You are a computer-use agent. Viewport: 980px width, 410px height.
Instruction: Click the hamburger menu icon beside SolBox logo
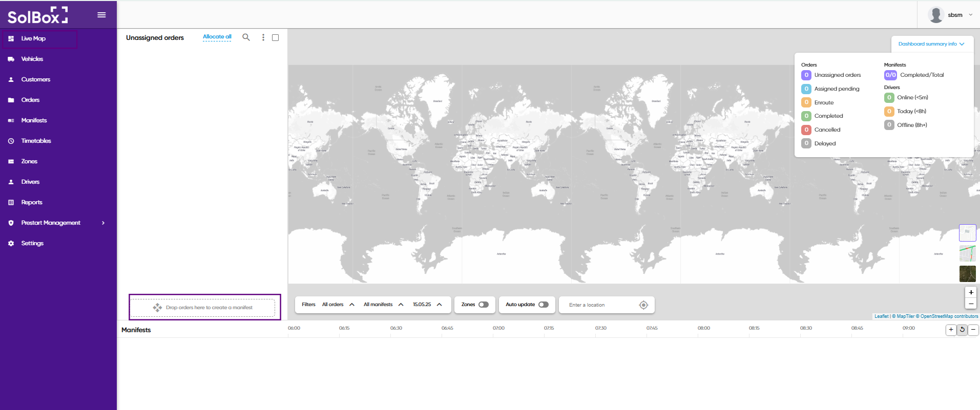click(101, 15)
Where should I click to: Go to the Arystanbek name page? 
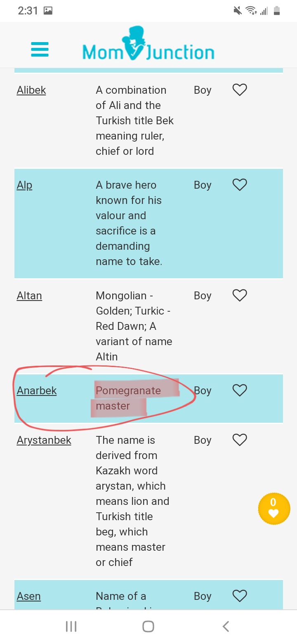tap(44, 440)
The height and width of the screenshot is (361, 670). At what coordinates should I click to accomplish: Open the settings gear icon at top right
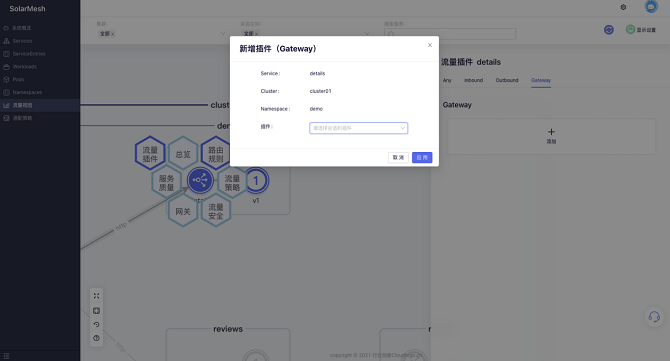pyautogui.click(x=623, y=7)
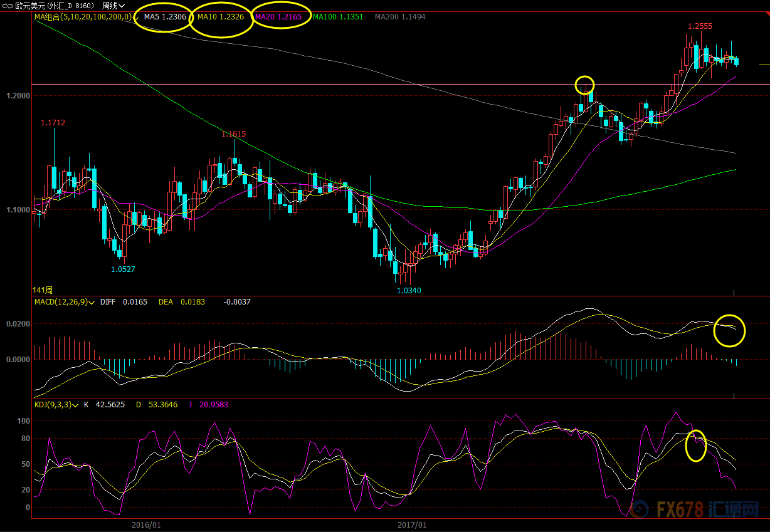
Task: Click the MA10 1.2326 legend label
Action: point(221,17)
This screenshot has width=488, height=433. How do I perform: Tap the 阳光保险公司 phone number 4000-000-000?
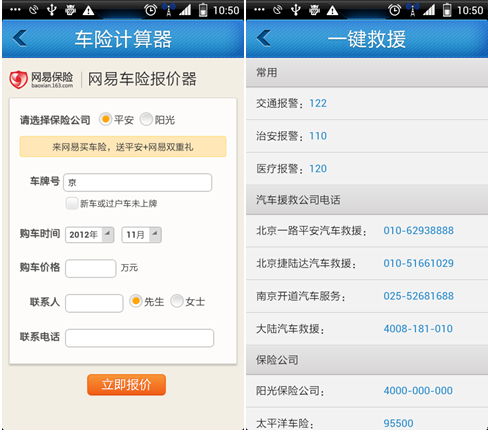tap(418, 390)
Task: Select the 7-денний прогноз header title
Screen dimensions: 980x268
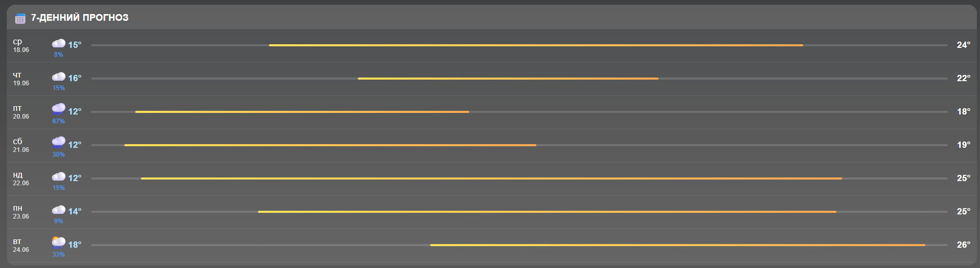Action: 80,18
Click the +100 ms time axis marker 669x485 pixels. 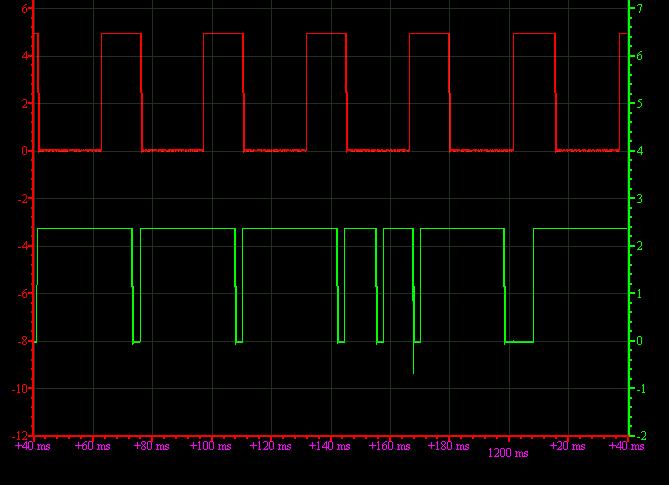coord(210,446)
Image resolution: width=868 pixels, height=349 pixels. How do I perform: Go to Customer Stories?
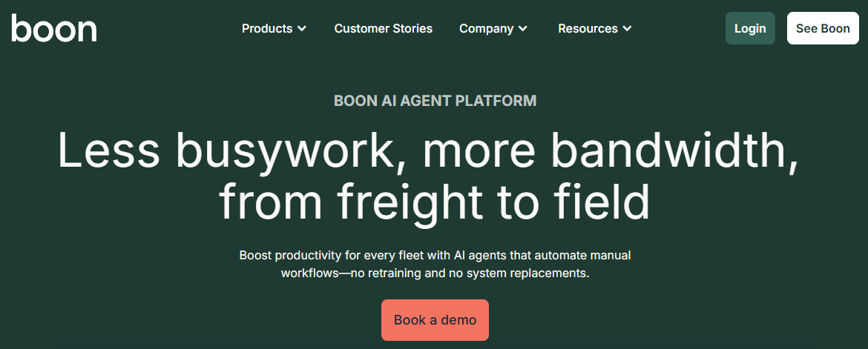[383, 28]
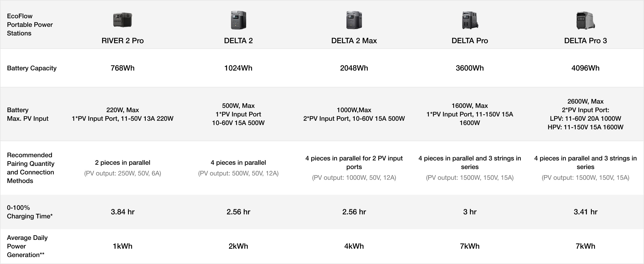Click the Battery Capacity row label
Screen dimensions: 644x264
[x=32, y=68]
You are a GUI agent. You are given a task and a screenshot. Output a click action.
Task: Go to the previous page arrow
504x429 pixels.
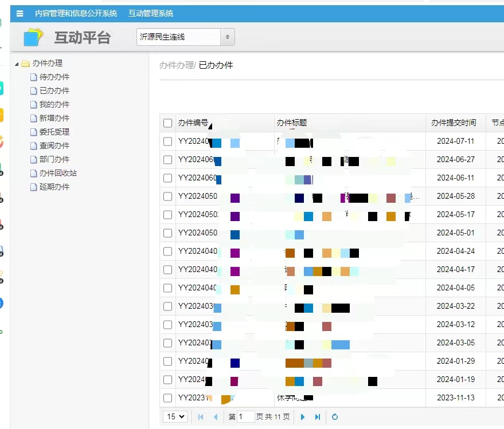[x=216, y=417]
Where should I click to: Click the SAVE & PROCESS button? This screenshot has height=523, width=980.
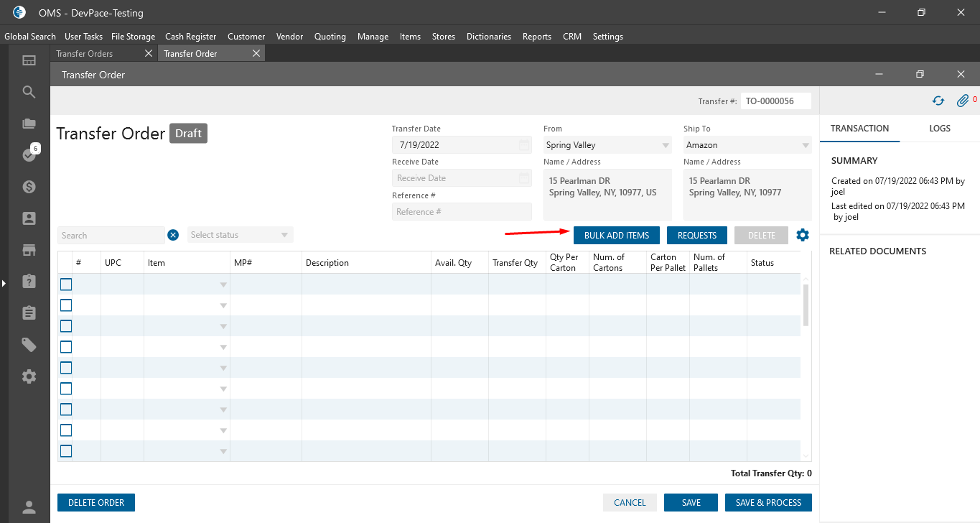point(768,502)
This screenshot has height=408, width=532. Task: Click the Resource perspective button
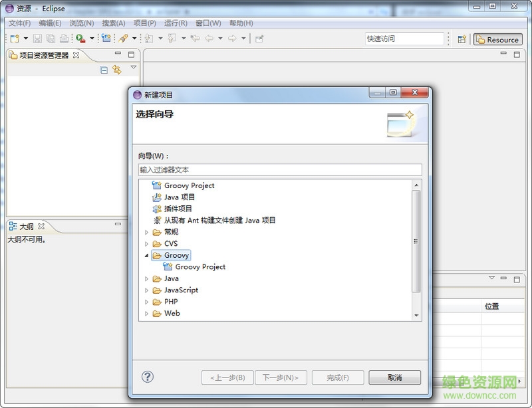[x=497, y=39]
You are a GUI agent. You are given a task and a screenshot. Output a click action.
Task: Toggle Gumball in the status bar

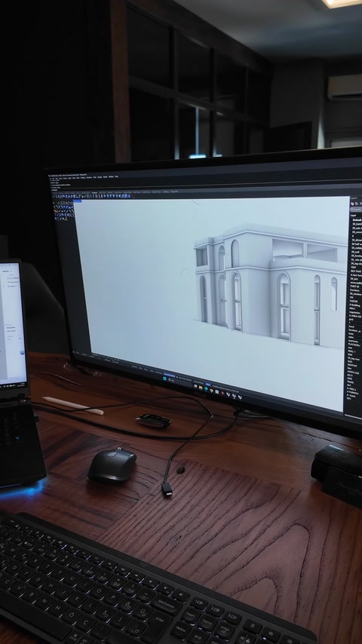pos(169,375)
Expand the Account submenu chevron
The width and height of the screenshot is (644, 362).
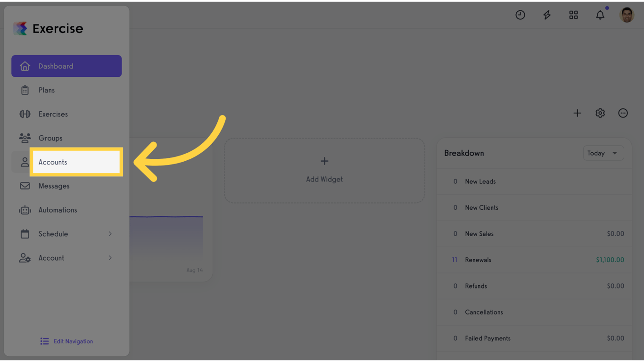[110, 258]
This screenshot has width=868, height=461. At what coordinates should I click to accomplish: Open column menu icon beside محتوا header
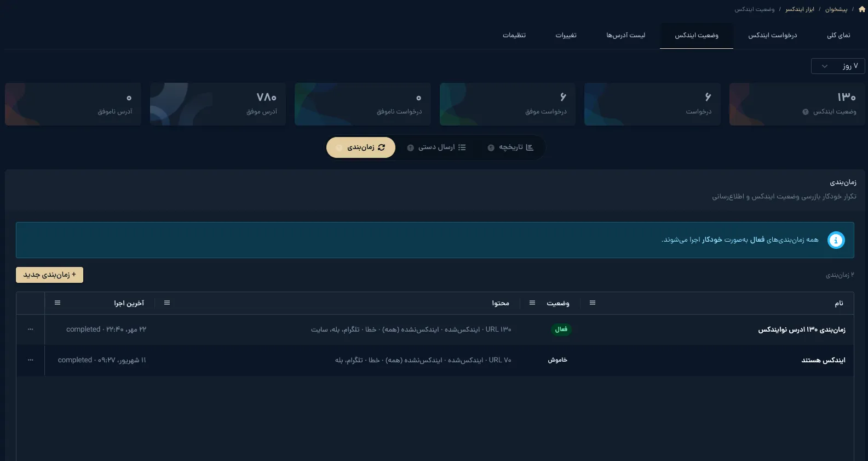click(167, 303)
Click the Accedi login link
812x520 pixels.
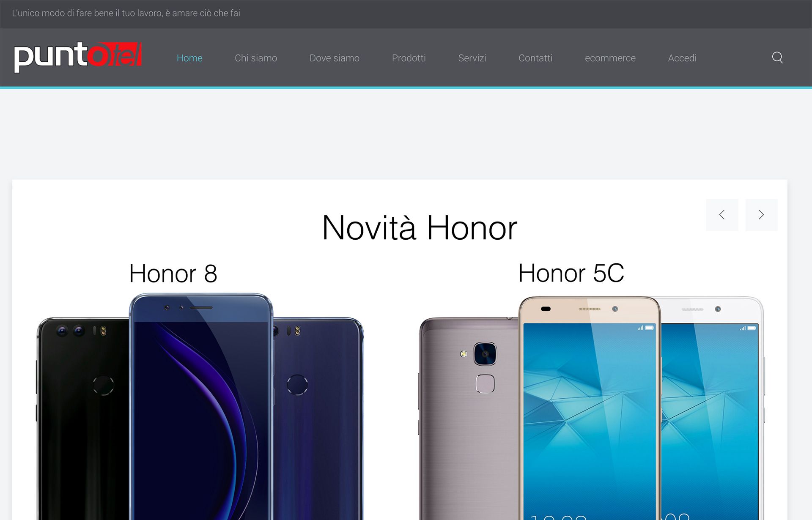click(x=682, y=58)
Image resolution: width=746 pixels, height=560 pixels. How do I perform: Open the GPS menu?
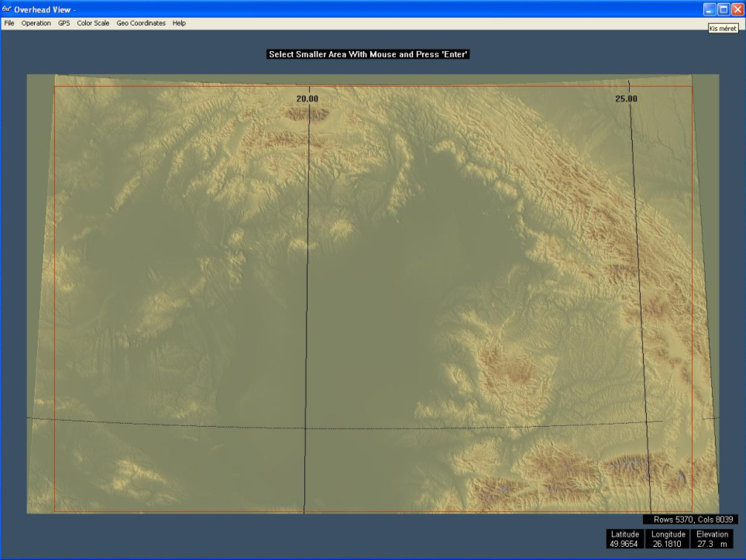coord(64,23)
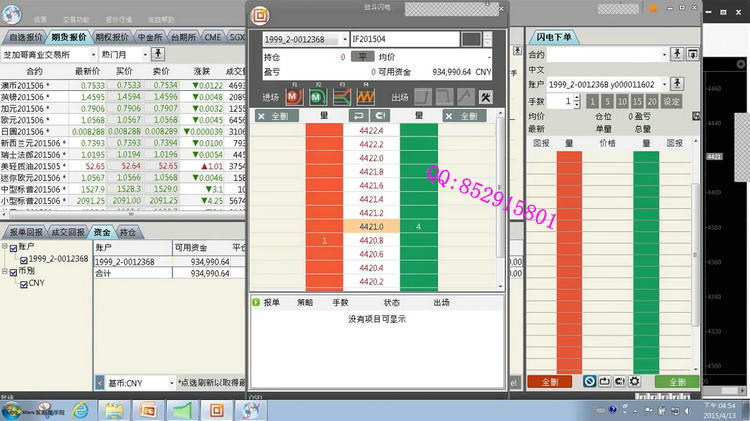Click the red-green converging lines entry icon
The height and width of the screenshot is (421, 750).
pyautogui.click(x=341, y=96)
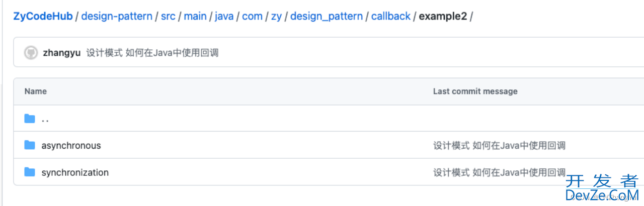
Task: Open the latest commit message beside zhangyu
Action: (152, 53)
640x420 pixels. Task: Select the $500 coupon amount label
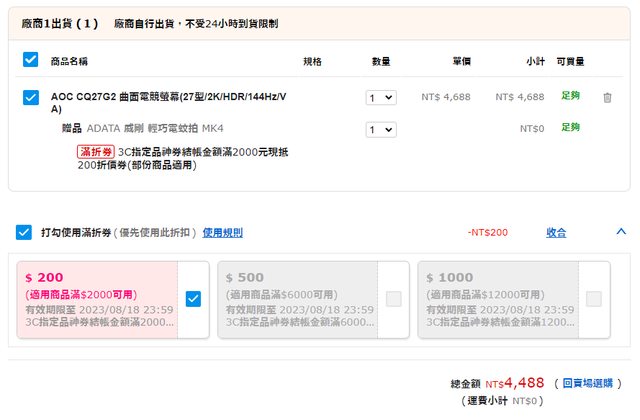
◇ ◇ ◇
What is wanted is an exact copy of the lines from the line with "504x429 pixels." through the end of the records, both ends included, pictures excluded.

_TASK OUTPUT_:
504x429 pixels.
[x=216, y=417]
Where should I click to: Click the SAVE & PROCESS button? This screenshot has height=523, width=980.
point(768,502)
This screenshot has height=408, width=532. Task: Click the Resource perspective button
[x=497, y=39]
You are a GUI agent. You are given a task and a screenshot. Output a click action.
Task: Toggle Gumball in the status bar

pos(169,375)
Expand the Account submenu chevron
The width and height of the screenshot is (644, 362).
[110, 258]
This screenshot has width=868, height=461. At what coordinates should I click to accomplish: Open column menu icon beside محتوا header
click(167, 303)
Click the Accedi login link
812x520 pixels.
click(x=682, y=58)
Image resolution: width=746 pixels, height=560 pixels. How do I perform: Open the GPS menu?
coord(64,23)
Click the red-green converging lines entry icon
The height and width of the screenshot is (421, 750).
pyautogui.click(x=341, y=96)
Task: Open the latest commit message beside zhangyu
Action: (152, 53)
640x420 pixels. Task: Select the $500 coupon amount label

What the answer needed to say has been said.